5.UNDERSTANDING THROUGH THE EXAMINING ELECTRIC FIELDS
To supplement the understanding of the transmission line mode (at around 400 MHz) and the radiation mode (at around 1.5 GHz) for this setup, the electric fields are displayed in Figs. 6,7 and 9. Fig. 6 shows the electric fields at 400 MHz as a probe plane travels down the length of the arm model starting at the source of the arm band where the field strength is the strongest. As this probe plane travels down the arm away from the arm band, a small quantity of electric fields continue to propagate tightly to the arm model. The intensity of electric fields is very small radially away from the arm model throughout the propagation. This behavior suggests that transmission line properties are indeed exhibited around 400 MHz. Note that in the simulation depicted in Fig. 7a, in the cross section plane located along the arm band, the field drops from -30 dB at the outer surface of the arm band to -50dB at 8mm away from this surface (in air).
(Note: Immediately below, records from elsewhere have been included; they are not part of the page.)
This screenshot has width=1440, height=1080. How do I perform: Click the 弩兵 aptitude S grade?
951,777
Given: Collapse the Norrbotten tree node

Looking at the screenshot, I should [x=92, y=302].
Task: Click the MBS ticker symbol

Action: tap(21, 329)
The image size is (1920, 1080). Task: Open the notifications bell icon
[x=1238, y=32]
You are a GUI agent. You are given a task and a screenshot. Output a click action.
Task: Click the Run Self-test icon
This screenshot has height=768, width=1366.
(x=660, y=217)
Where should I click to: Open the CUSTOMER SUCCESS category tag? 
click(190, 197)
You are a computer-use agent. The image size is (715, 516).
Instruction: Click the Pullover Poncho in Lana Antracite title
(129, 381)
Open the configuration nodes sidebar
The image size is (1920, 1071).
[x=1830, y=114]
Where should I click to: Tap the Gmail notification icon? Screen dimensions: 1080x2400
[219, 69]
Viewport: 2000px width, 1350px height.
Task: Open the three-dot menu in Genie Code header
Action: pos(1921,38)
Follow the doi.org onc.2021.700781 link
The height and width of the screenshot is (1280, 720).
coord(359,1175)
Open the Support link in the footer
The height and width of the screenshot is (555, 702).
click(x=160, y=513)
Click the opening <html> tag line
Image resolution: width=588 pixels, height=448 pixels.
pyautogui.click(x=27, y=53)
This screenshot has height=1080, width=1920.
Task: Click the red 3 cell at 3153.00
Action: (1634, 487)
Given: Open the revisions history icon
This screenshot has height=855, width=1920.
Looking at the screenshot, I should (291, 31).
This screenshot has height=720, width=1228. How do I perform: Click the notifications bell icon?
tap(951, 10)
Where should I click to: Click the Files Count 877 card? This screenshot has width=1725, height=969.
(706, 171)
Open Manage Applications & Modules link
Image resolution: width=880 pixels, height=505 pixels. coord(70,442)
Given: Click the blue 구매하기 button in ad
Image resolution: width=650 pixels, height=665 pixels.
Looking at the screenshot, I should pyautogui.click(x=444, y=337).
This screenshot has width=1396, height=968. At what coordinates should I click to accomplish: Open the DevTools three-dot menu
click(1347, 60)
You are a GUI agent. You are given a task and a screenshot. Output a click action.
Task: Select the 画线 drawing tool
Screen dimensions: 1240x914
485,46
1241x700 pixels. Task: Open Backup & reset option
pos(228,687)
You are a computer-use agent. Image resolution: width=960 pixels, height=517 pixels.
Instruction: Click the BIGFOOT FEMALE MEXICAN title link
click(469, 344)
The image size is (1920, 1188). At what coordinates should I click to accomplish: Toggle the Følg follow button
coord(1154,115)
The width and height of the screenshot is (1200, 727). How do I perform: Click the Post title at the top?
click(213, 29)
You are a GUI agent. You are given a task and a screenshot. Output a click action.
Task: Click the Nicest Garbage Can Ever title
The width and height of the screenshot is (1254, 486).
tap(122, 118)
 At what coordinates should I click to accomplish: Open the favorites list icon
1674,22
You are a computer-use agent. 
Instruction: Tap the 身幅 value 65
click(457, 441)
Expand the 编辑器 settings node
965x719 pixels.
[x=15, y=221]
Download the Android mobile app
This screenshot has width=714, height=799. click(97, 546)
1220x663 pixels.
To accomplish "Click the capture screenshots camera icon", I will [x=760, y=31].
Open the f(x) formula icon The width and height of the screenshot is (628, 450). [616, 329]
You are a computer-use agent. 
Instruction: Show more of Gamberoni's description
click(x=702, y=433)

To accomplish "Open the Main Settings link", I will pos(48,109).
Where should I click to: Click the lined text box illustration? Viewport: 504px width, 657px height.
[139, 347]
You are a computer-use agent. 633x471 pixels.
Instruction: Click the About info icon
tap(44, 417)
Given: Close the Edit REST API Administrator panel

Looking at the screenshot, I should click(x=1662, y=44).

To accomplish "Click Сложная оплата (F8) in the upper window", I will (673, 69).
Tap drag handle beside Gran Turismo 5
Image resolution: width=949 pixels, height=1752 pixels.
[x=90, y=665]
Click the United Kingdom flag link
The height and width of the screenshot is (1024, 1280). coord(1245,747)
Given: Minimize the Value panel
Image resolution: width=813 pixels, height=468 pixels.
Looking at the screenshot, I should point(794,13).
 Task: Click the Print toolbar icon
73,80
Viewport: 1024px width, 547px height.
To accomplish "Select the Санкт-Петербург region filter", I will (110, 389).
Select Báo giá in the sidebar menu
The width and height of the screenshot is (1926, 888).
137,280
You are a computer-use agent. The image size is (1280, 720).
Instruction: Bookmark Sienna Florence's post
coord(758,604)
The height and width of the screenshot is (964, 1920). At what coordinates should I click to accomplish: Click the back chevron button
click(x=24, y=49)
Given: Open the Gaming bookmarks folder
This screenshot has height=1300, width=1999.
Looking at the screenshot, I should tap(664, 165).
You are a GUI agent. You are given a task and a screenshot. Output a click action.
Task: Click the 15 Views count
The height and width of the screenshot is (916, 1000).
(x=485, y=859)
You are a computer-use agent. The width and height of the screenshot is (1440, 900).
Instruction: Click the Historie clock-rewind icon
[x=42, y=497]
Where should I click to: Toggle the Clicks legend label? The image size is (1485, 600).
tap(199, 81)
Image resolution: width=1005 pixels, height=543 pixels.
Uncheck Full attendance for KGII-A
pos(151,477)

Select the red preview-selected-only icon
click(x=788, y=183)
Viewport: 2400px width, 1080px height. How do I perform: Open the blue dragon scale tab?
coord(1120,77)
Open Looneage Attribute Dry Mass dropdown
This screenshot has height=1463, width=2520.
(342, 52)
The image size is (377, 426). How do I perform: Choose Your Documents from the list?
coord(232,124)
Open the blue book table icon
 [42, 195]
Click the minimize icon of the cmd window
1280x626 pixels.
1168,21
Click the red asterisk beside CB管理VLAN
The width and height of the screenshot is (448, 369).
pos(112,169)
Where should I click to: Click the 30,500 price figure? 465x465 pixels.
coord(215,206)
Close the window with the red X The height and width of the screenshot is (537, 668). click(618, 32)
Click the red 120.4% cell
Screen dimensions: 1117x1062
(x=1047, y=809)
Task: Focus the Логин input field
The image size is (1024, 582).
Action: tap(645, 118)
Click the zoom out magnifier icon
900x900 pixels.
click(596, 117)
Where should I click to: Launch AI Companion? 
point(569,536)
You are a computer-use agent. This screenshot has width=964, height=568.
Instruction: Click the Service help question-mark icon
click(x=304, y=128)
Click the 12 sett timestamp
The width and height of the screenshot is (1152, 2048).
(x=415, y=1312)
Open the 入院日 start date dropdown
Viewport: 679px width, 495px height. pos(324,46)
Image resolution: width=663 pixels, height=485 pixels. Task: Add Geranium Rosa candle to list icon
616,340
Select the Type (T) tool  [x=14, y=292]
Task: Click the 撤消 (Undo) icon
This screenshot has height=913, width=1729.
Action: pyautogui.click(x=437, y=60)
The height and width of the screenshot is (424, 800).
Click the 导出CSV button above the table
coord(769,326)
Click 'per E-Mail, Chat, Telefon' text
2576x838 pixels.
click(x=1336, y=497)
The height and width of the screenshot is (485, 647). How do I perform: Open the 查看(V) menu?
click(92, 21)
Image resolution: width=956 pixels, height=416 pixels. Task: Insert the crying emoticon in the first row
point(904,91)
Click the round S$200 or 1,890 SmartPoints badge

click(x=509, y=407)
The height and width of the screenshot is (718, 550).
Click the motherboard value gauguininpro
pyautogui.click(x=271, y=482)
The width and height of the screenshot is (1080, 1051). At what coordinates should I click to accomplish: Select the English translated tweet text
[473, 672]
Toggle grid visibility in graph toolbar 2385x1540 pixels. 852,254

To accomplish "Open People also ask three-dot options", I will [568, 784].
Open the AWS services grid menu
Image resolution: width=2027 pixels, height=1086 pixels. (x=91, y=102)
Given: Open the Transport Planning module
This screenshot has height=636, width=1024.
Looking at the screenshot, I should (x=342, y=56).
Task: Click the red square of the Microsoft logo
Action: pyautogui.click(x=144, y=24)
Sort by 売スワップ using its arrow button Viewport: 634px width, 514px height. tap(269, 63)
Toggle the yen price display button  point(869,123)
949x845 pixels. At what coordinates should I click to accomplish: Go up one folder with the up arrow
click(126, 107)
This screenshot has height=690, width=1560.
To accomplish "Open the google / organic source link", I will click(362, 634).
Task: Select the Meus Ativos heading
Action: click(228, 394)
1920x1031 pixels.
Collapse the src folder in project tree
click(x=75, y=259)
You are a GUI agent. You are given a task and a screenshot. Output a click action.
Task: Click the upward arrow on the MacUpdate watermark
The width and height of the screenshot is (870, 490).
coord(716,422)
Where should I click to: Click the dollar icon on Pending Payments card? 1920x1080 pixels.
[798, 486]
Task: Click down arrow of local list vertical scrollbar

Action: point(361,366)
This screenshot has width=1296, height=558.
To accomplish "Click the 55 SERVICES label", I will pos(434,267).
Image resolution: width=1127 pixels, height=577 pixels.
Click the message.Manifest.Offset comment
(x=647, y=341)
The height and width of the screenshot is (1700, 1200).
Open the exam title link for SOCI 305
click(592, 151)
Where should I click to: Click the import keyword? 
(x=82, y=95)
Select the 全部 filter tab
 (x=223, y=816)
Compared to the field distribution generated by method reported in [4], the field drops about 10 dB between from the electrode surface and approximately 2 cm away into the air. Therefore, our on-skin channel platform presented here shows to produce highly confined signals allowing extra security and privacy at the physical layer of a communication network. Fig. 7 depicts a different type of wave propagation at 1.5 GHz. In this figure, a strong intensity of electric fields is present radially away from the arm model. This intensity remains strong radially away from the model as the probe plane travels down the arm. It is concluded that the signal propagation at this frequency is due to radiation. Finally, Fig. 9 shows the electric fields when a 5 cm gap is inserted into the model. At 400 MHz, the signal is tightly confined to the model without radial propagation, but at 1.5 GHz, the signal is radiated away from the arm regardless of the existence of a gap. Therefore, the transmission line properties at 400 MHz and the radiation properties at 1.5 GHz are maintained regardless of any discontinuities in the model.